Your task:
Reproduce exactly the entries from the "The width and height of the screenshot is (1116, 714)." line to the end. Skip all pictures.

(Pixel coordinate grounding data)
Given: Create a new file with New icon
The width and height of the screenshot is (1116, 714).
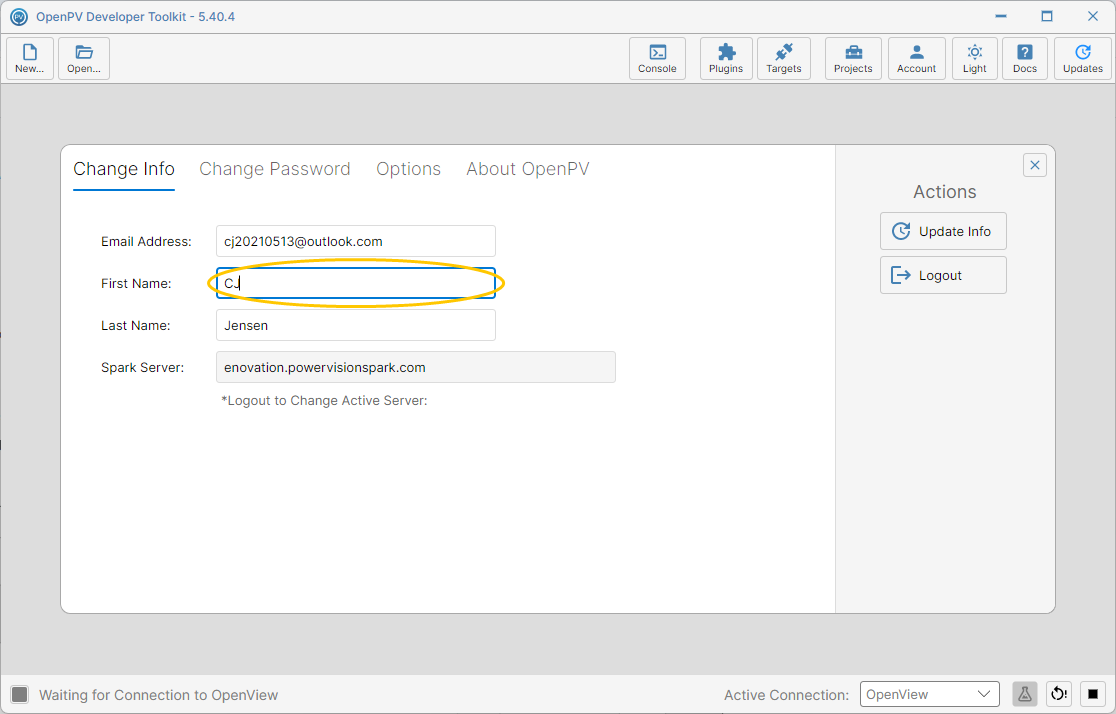Looking at the screenshot, I should point(30,58).
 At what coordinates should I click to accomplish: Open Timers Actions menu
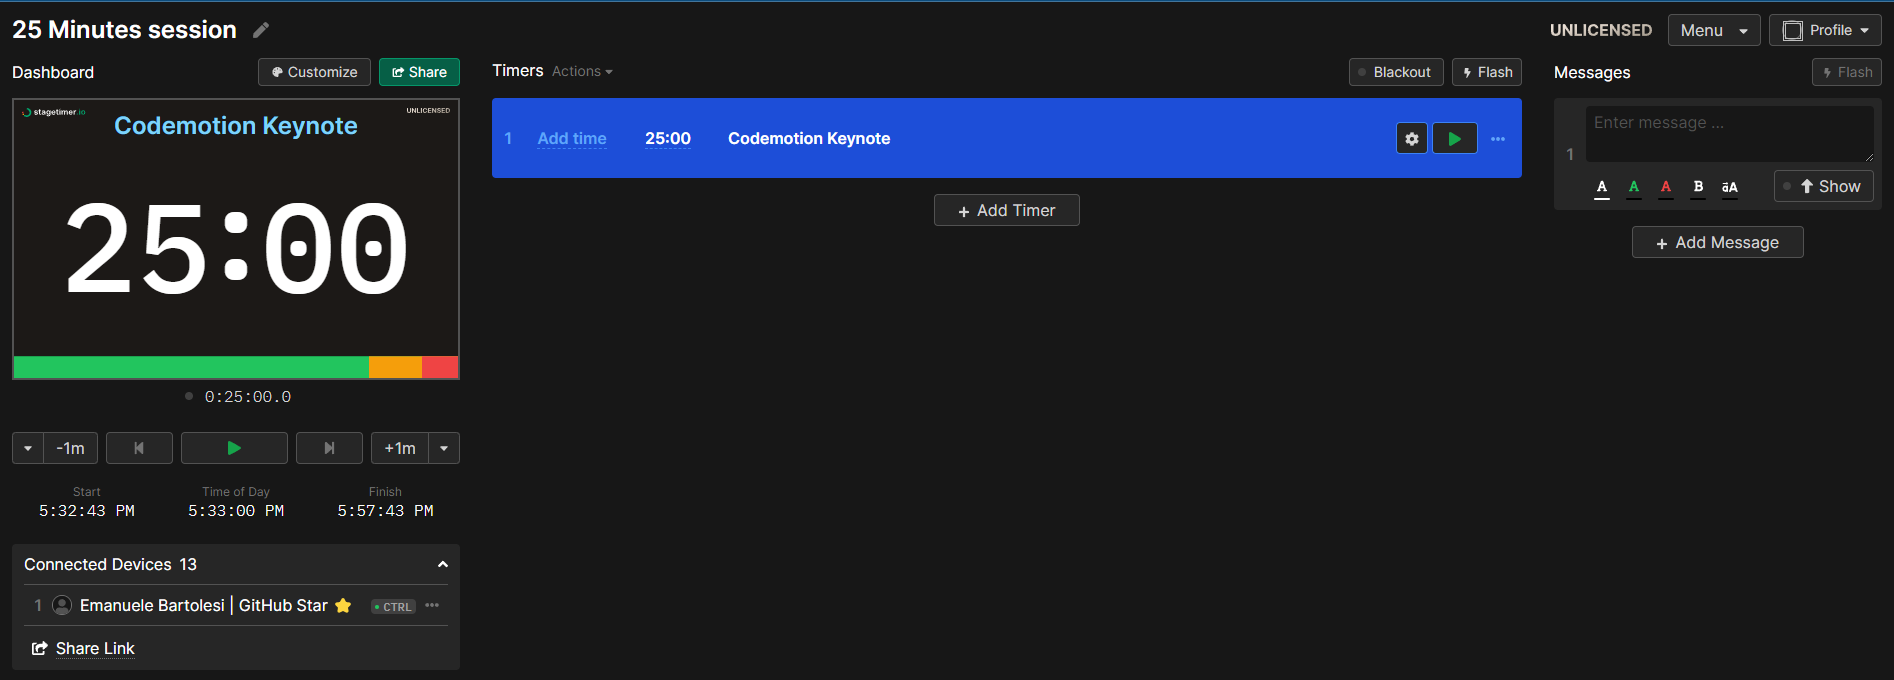coord(582,71)
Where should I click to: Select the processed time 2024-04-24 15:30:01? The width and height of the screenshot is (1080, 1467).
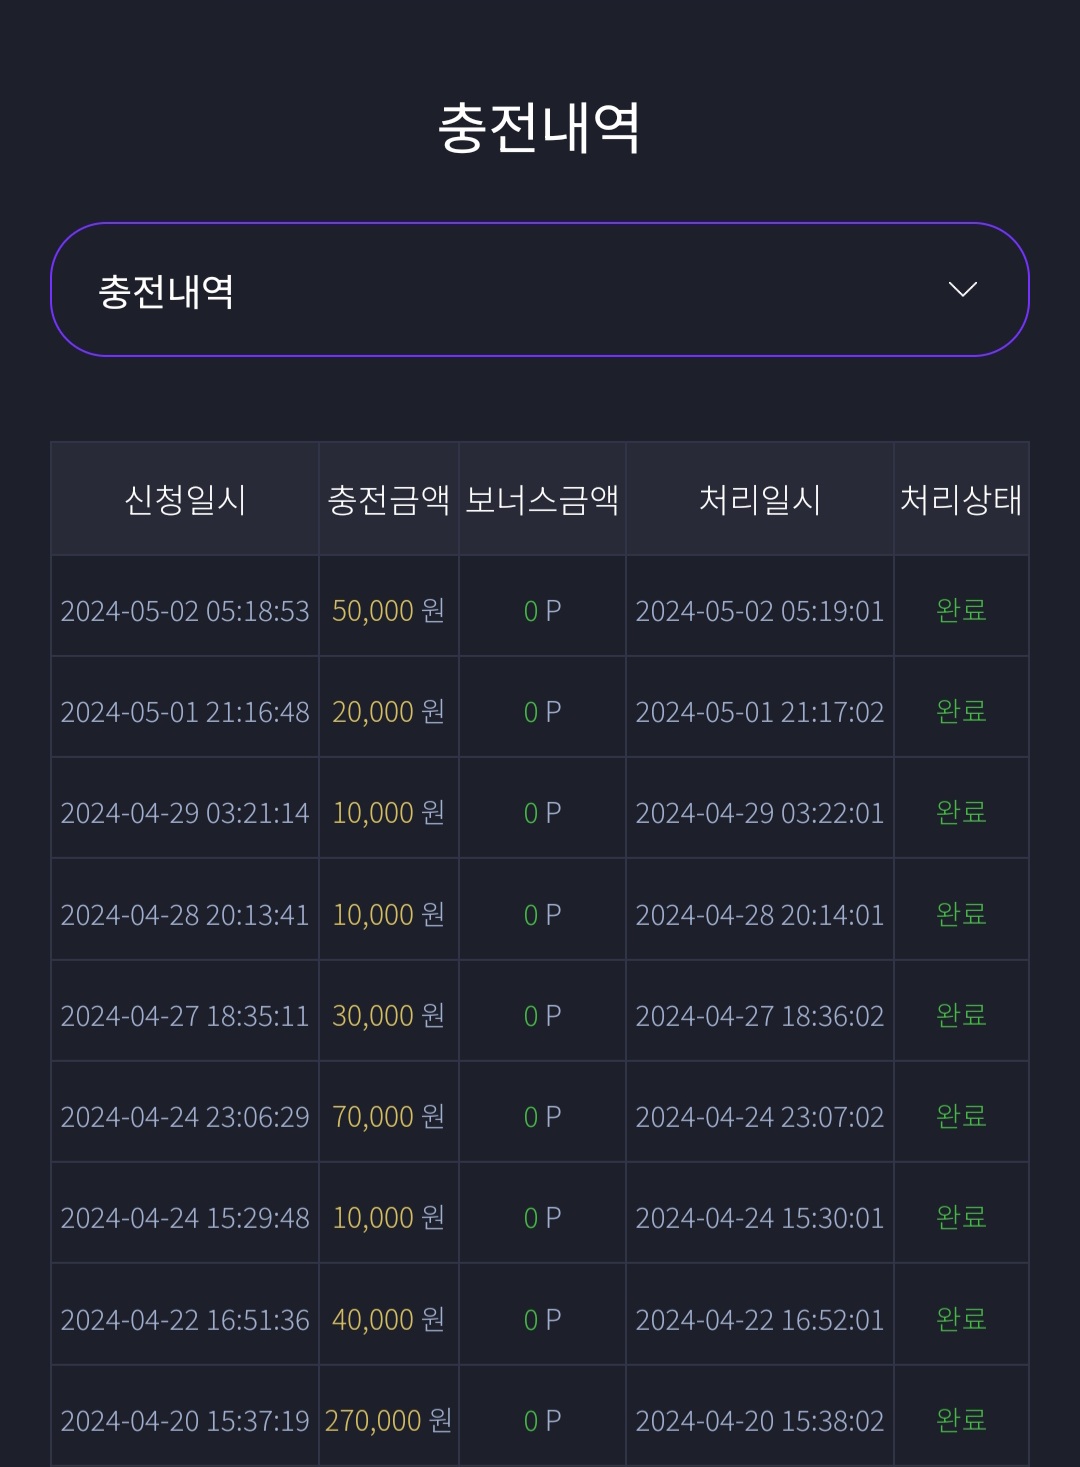tap(760, 1218)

Answer space:
The width and height of the screenshot is (1116, 714).
Looking at the screenshot, I should point(30,58).
 At what coordinates should I click to accomplish: Open Timers Actions menu
coord(582,71)
Where should I click to: Select the processed time 2024-04-24 15:30:01? The width and height of the screenshot is (1080, 1467).
tap(760, 1218)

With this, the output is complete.